For most training programs, recalculating 1RM every 4–8 weeks is sufficient. In strength-focused blocks where significant progress is expected (beginner and intermediate lifters during a focused program), monthly updates keep training loads appropriate. Advanced lifters with slower strength gains may update quarterly. You can also recalculate whenever you set a personal record during training — if you complete 5 reps at a weight that your previous estimate suggested should be your 3-rep weight, your 1RM has increased. Never use the same 1RM number for more than 3 months if you are training consistently — the numbers drift meaningfully over that period.

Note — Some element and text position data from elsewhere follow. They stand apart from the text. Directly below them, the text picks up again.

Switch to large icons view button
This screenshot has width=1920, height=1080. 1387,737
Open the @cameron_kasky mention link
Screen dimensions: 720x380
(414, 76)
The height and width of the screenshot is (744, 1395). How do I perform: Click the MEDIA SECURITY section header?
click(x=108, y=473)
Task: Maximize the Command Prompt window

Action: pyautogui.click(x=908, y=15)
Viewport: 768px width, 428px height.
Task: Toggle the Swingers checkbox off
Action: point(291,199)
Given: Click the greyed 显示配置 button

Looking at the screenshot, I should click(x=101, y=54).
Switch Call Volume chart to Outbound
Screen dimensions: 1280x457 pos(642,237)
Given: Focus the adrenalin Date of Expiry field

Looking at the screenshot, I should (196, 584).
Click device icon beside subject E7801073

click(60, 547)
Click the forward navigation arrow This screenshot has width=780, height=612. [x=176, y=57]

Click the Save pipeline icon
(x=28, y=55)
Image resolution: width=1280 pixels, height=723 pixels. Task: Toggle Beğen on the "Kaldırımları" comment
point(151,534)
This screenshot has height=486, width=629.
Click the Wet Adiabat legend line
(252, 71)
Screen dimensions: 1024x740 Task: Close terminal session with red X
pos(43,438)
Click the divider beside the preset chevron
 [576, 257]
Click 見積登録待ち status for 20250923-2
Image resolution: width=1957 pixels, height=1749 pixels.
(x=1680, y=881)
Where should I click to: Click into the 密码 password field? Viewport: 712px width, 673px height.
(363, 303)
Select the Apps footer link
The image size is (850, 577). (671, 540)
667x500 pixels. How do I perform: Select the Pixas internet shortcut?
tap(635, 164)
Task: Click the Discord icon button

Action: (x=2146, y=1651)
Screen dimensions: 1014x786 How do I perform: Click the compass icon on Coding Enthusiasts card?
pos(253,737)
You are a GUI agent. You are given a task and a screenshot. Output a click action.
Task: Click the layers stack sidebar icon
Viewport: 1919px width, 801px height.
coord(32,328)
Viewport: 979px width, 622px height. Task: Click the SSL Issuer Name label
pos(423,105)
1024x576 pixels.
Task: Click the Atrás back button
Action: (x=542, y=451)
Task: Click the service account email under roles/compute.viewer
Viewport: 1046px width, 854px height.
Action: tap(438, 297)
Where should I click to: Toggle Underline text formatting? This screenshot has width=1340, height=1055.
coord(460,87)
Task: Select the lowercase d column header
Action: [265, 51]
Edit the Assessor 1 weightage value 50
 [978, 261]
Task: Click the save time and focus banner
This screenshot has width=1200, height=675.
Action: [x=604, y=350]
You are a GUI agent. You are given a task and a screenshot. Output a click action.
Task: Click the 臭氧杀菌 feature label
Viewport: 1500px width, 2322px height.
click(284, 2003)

For most lifters, estimated 1RM from a 3–5 rep set is a safer and equally useful programming basis as tested 1RM. True 1RM testing carries meaningful injury risk — particularly for upper body pressing movements without experienced spotters — and peak strength varies day to day by ±5–8% based on sleep, nutrition, hydration, and nervous system readiness. Building programming around estimated 1RM and adjusting based on RPE within sessions produces better long-term results than rigid adherence to percentages from an occasionally tested true max. Many elite powerlifters rarely test true 1RM outside of competition.

Each formula was derived from a different dataset of athletes performing different exercises. The Epley formula (1985) was originally derived from American football players; Brzycki was based on general strength training research; Lombardi uses a power law model; Wathen uses an exponential decay model. Because they were derived from different populations and regression methods, they diverge — particularly at higher rep counts. For sets of 3–5 reps, all five formulas typically agree within 3–5%. For sets of 10–15 reps, they can diverge by 10–15% or more. The divergence at high reps reflects genuine uncertainty about how endurance-based performance translates to maximal strength.

Yes, but with reduced accuracy. The formulas were developed primarily from barbell compound lift data (squat, bench press, deadlift, overhead press). For these movements, accuracy is highest. For dumbbell exercises, the free-weight stabilization demands change the rep-to-max relationship, and estimates tend to be less accurate. For machine exercises, the guided movement reduces stabilizer recruitment, producing a different rep-to-failure relationship. For isolation exercises (bicep curls, leg extensions), individual variation in muscle fiber type dominates the rep-to-max relationship more than for compound lifts, making 1RM estimates unreliable. For these exercises, RPE-based loading is generally more practical than percentage-based programming.